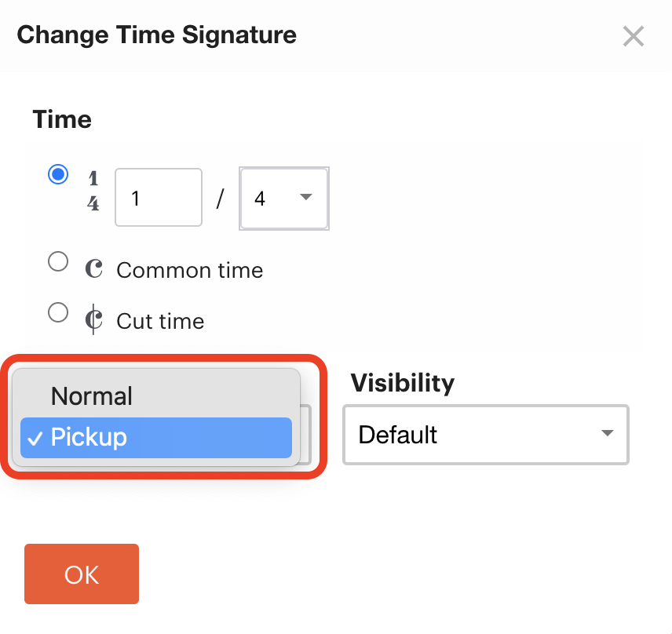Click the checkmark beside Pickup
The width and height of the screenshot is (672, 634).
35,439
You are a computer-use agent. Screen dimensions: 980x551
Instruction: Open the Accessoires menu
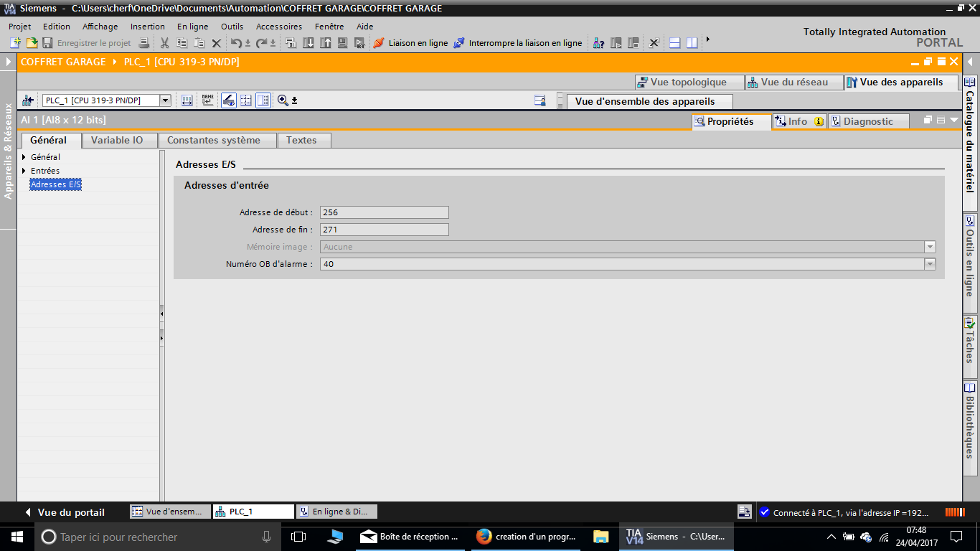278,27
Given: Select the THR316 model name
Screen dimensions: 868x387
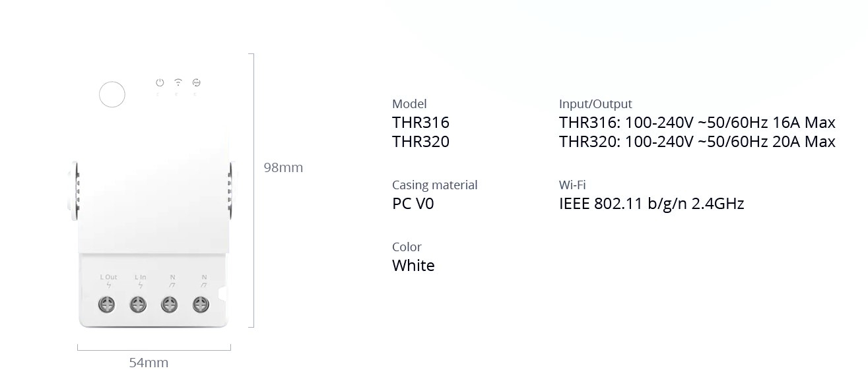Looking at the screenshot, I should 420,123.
......
◆ **WHAT THE EXERCISE ASKS**
Of the entries above, print exactly those lines that run from the one containing "Instruction: Open the Accessoires menu" through the last line, excluding any pictures.

◆ **RESPONSE FOR THIS EXERCISE**
Instruction: Open the Accessoires menu
278,27
Given: Select the THR316 model name
Screen dimensions: 868x387
Looking at the screenshot, I should 420,123.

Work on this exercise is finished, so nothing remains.